If any of this describes your church, my advice is to leave immediately. I fear there will be many who will stand before the judgment seat of Christ and hear Him ask, “Why did you continue to attend that congregation when you knew they had lost their first Love?” (2 Cor. 5:10; Rev. 2:4).
And When It Is Time To Leave…
1. Don’t burn bridges. Chances are – if you were building the relationships within the church community that God wanted (1 Cor. 12:25; Eph. 4:25) – you will still encounter members of that church from time to time. You’ll see them at the grocery store, at weddings, at funerals, at ballgames, and maybe even at family reunions. Do what you can to keep those meetings from being awkward. Try to leave your congregation on the best terms possible.
2. Leave graciously. Any time someone leaves a congregation (e.g. moving to a new address or graduating school), it is a painful experience. The pain is exacerbated when someone leaves for doctrinal reasons. Fight feelings of bitterness and anger. The temptation to leave a gaping wound will be strong. However, recognize that vengeance does not belong to you (Rom. 12:19). Rather, if the church – particularly the eldership – is guilty of abuse, then it has the judgment of the Lord to fear. Leave with gentleness, and let the Lord handle how they have treated His Bride.
3. Tell the elders why you are leaving. This is deeply important. Too many just ‘drop out’ from attending without telling anyone why or where they have gone. This makes the job of shepherding much more difficult (cf. Matt. 18:12-14). If you tell the elders you are leaving and why, maybe they can repent or clear up a misunderstanding or miscommunication. Maybe they need to learn from you. Since the Lord will judge them for their mistake (Heb. 13:17), the loving thing to do is expose their error before that Day.

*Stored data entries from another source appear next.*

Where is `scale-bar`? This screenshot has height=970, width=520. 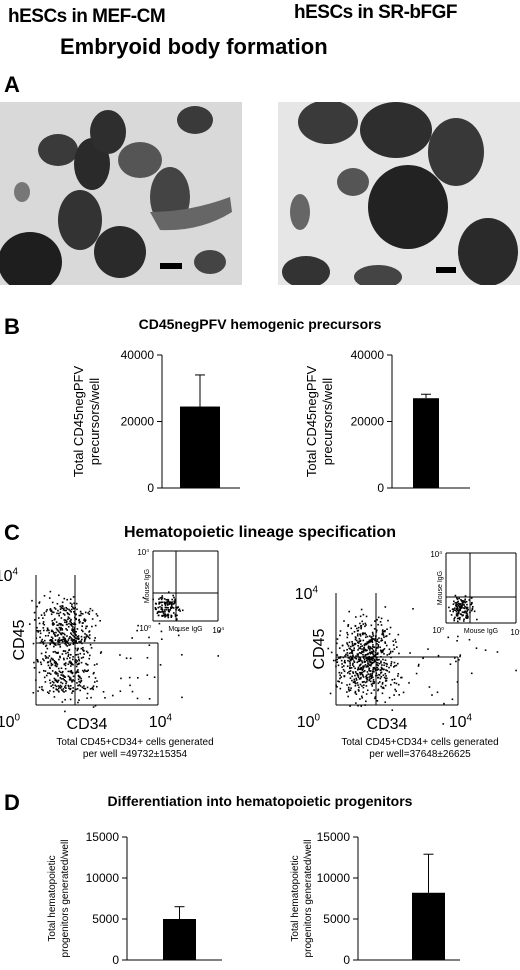 scale-bar is located at coordinates (446, 270).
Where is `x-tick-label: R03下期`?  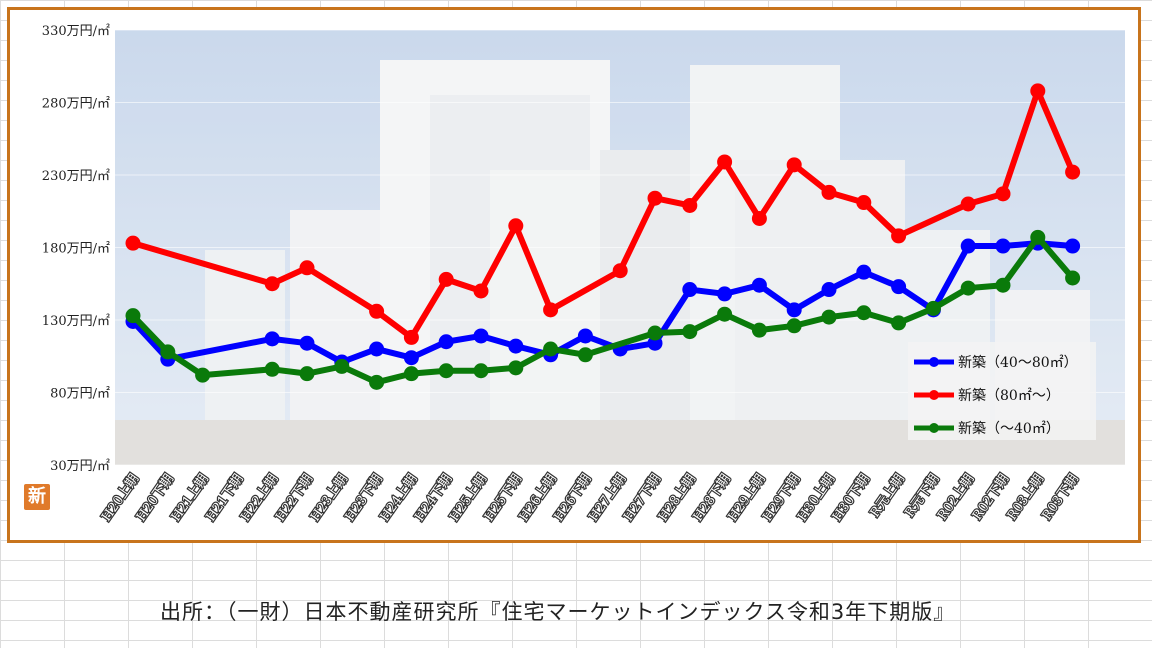 x-tick-label: R03下期 is located at coordinates (1061, 498).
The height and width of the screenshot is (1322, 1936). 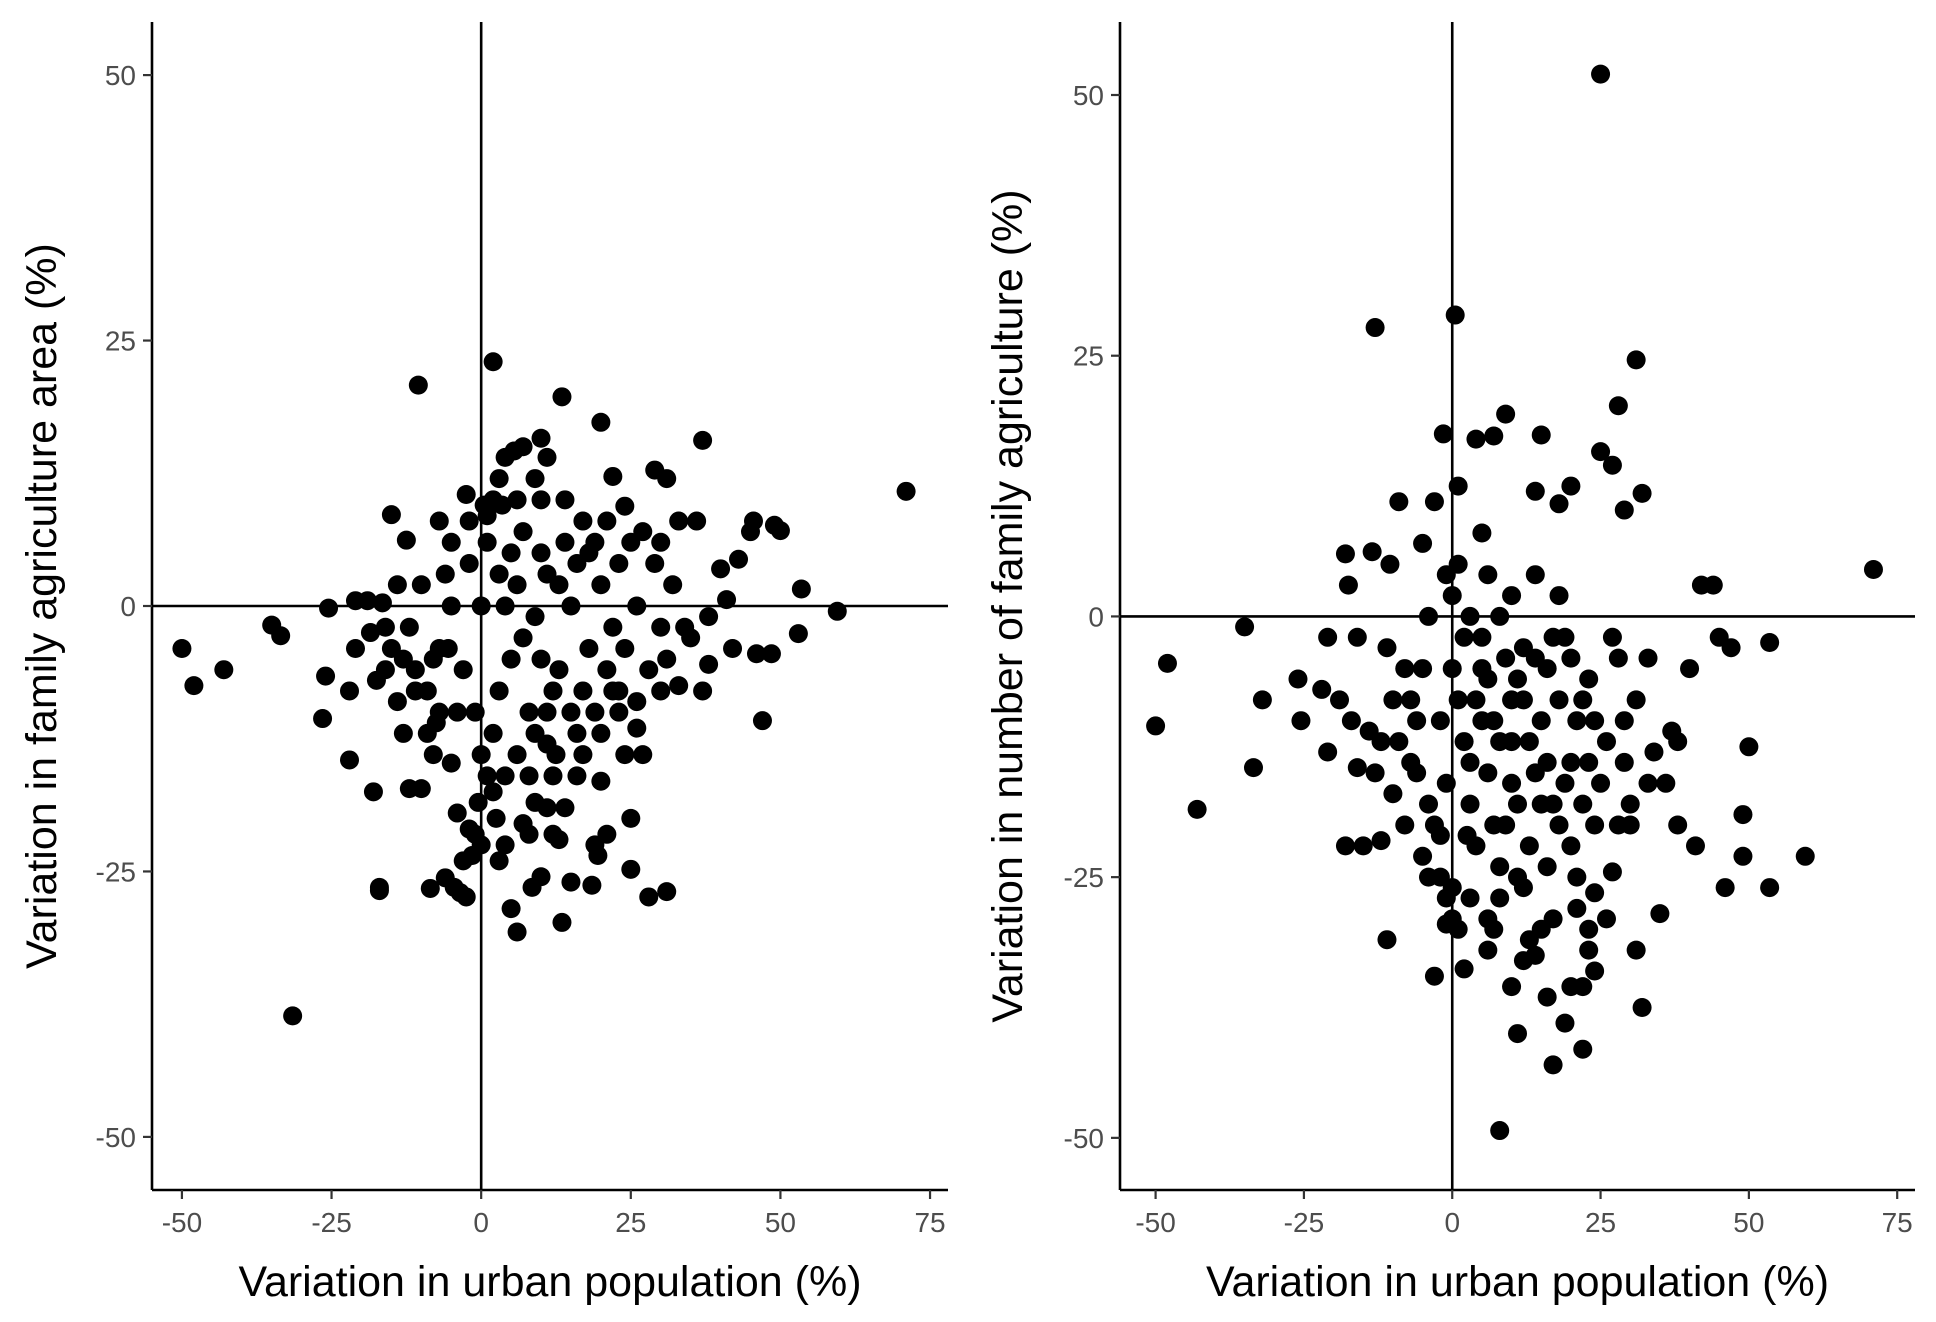 What do you see at coordinates (1092, 617) in the screenshot?
I see `y-ticks: -50 -25 0 25 50` at bounding box center [1092, 617].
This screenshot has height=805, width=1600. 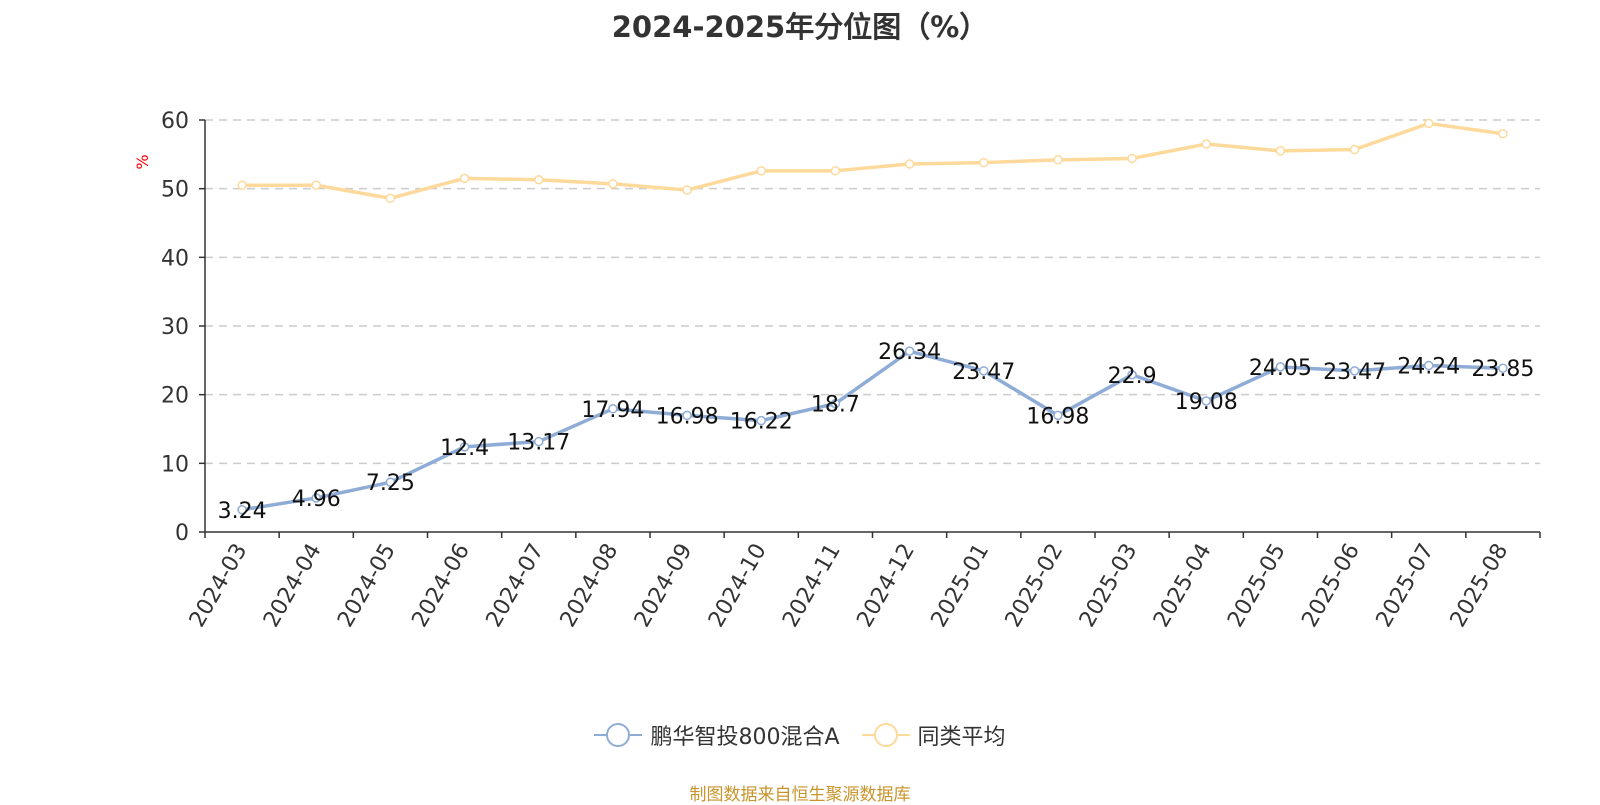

4. Make it a ‘clean cut.’ If you’re going to leave, then leave. Don’t fade away, slowly dropping your commitments and relationships. If you are part of that church family, then be part of the church family. If you are leaving, then leave completely. Place yourself under another faithful, godly eldership as soon as possible so they can watch over your soul. (Read: Yes, Local Church Membership Is Essential)
5. Keep praying for the congregation you left. Pray for your former elders. Pray for the sheep still in their perilous care. Pray that those who are guilty of abuse will come to repentance. Pray for reconciliation.